Dice Stefan Zweig que la reina francesa: “coge la corona como un insospechado regalo; aún es demasiado joven para saber que la vida no da nada gratis y todo lo que recibe del destino lleva escrito un precio secreto.

María Antonieta no piensa pagar ese precio.” Ya para el 1780 la situación socio-política de Francia daba señales de insostenibilidad a mediano y largo plazo; sobre ese momento comenta el autor: “Cuando, en tiempos del renacimiento, señores distinguidos quieren librarse de alguien incómodo, se compran por una bolsa llena de oro un puñal seguro, o consiguen veneno. El siglo XVIII, que se ha vuelto filantrópico, se sirve de métodos más refinados.  Ya no se alquilan  puñales contra los adversarios políticos, sino una pluma, ya no se liquida físicamente, sino moralmente a los enemigos; se les mata por medio del ridículo. Justo en torno a 1780 uno puede alquilar las mejores plumas por buen dinero. Y tras estos geniales libelistas esperan otros cien más toscos y vulgares, con las uñas sucias y el estómago vacío, dispuestos en todo momento a escribir cualquier cosa que se exija de ellos, miel o veneno, poemas de boda o libelos, himnos o panfletos, largo o corto, áspero o tierno, político o apolítico, tal como lo pida su señoría.”
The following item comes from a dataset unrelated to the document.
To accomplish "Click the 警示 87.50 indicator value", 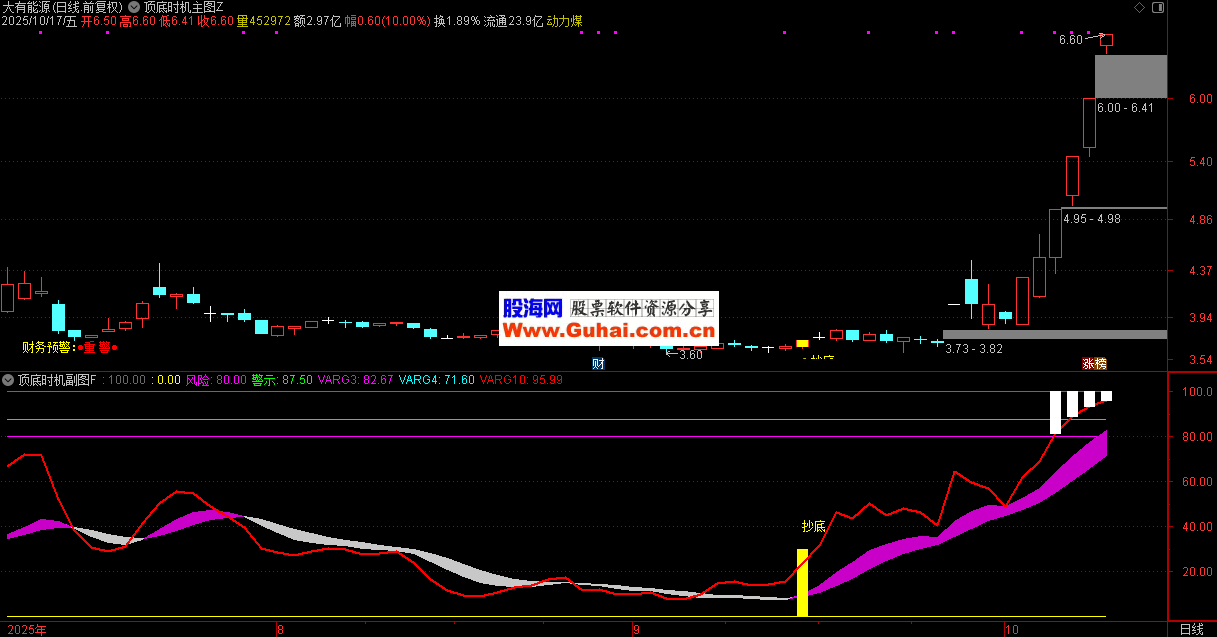I will pos(280,380).
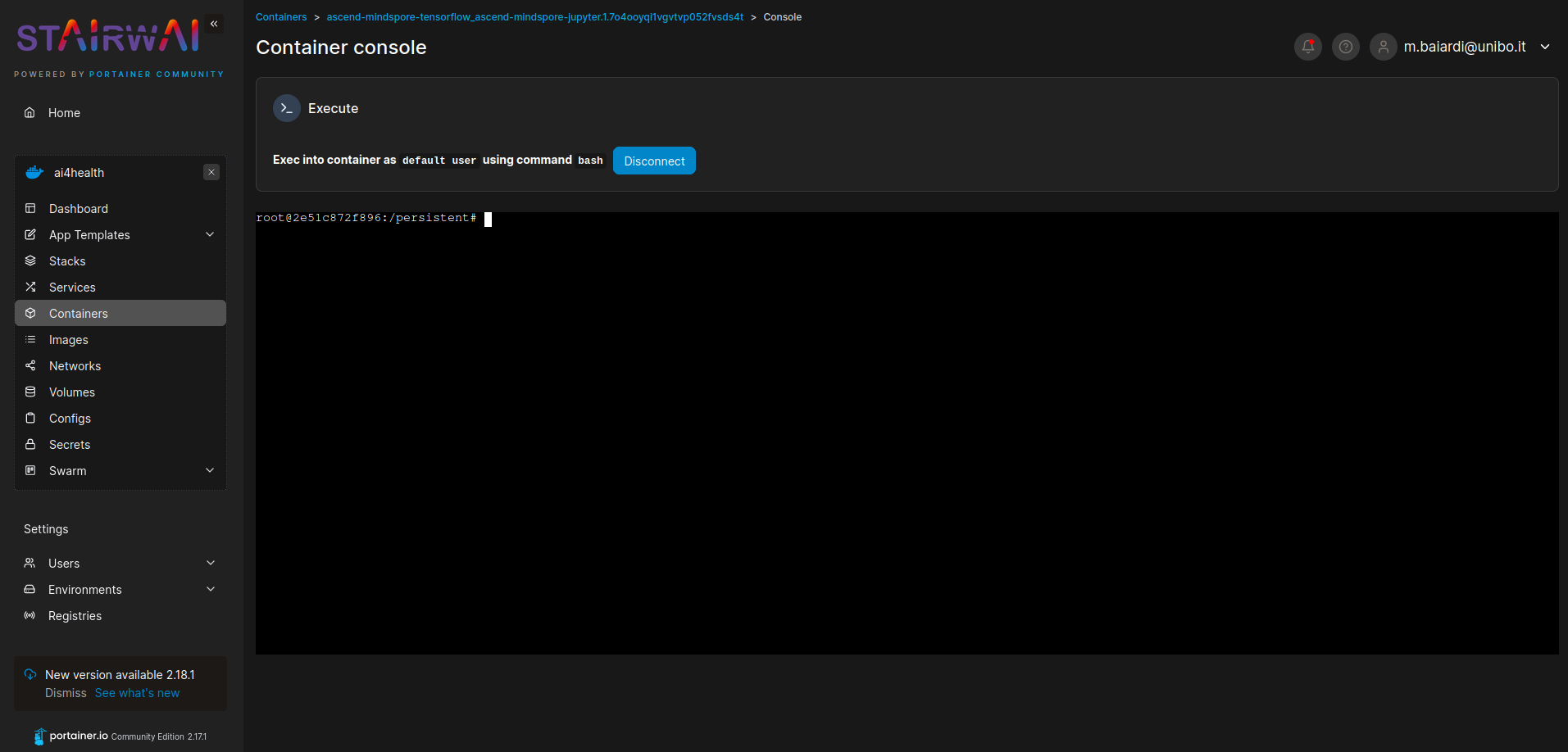Go to Volumes in the sidebar
The image size is (1568, 752).
(72, 392)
El cierre de la biografía se da con broche de oro cuando Zweig sentencia: “Al ser más libres en nuestra concepción de los derechos humanos y morales de una mujer, aunque casualmente también fuera reina, hoy estamos más próximos al camino hacia la sinceridad y tenemos menos miedo a la verdad espiritual, porque ya no creemos, como las generaciones anteriores, que para identificarse con un personaje histórico sea necesario idealizar, sentimentalizar o volver heroico a tout prix su carácter, es decir, ensombrecer rasgos importantes del mismo e intensificar en cambio otros hasta lo trágico. La ley suprema de toda investigación creativa del alma no es idolatrar, sino humanizar; la tarea que se impone no es disculpar con argumentos artificiales, sino explicar”.

¡Mejor final no podía esperarse de un escritor de categoría como Stefan Zweig!